In January 2016, Denver came home from school early with extreme abdominal pain. Her mother, Elizabeth Goode, took her to their local emergency room, but despite Denver’s pain and high blood pressure, they were sent home. “A few hours later, she still had the same symptoms and had started vomiting,” Elizabeth said. “We went back to the ER, but once again they sent us home.”
The next day, although seeming to feel a little better, Denver suffered a stroke. “My husband, John, Denver’s stepdad, was home with her and he called me at work and said she fell to the floor and couldn’t talk or move her right side,” Elizabeth said. “She was alert so I tried to talk to her over the phone, but she was jumbling her speech and making no sense. I knew immediately she was having a stroke.”
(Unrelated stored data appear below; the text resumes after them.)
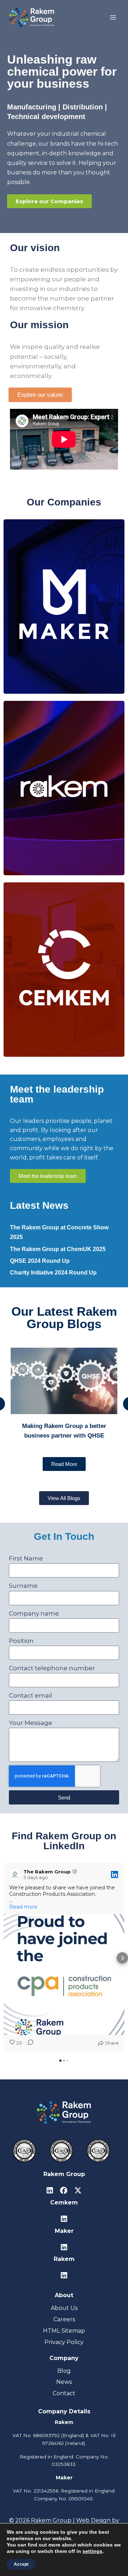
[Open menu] (112, 17)
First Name (26, 1558)
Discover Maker (64, 633)
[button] (5, 1958)
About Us (64, 2308)
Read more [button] (23, 1907)
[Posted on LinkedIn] (114, 1874)
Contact (64, 2393)
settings (92, 2551)
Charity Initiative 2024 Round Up (53, 1273)
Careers (64, 2319)
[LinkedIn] (50, 2191)
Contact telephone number (52, 1668)
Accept (21, 2564)
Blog (64, 2370)
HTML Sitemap (64, 2330)
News (64, 2382)
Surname (23, 1585)
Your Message (30, 1722)
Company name (34, 1613)
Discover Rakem (64, 817)
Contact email (30, 1695)
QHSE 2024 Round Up (40, 1261)
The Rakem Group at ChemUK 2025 (58, 1249)
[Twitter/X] (77, 2191)
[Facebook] (63, 2191)
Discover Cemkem (64, 999)
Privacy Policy (64, 2342)
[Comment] (28, 2043)
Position (21, 1640)
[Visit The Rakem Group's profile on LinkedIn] (15, 1874)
The family quickly called 911 and first responders made the decision to airlift her to Children’s of Alabama. “That was the best decision they could make because you only have about three hours after the onset of symptoms to get the proper medicine that can effectively minimize the damage of a stroke,” Elizabeth said. “She was able to get the drug called TPA [tissue plasminogen activator] with just minutes to spare.”
Within a few hours of receiving her first dose of TPA, Denver began experiencing some movement in her right extremities, although it was uncontrollable. Three days later, doctors started Denver on inpatient speech therapy, followed by physical and occupational therapies. She had intensive therapy the entire time she was at Children’s, which was just over two weeks. “She made such a miraculous recovery,” Elizabeth said. “When she left the hospital, she was walking on her own with just a little assistance because her equilibrium was still off. Doctors said that by the time she left the hospital she was able to do things that some patients still couldn’t do six months after a stroke.”
While Denver’s still not quite where she was pre-stroke, she’s made great strides. She’s been released from outpatient physical and occupational therapy after reaching all of the set goals. She’s now down to speech therapy once a week. “I truly believe it was the grace of God that gave us the answer to our prayers,” Elizabeth said. “We experienced a miracle. And we couldn’t be more thankful to the doctors and staff at Children’s. The care she received was second to none.”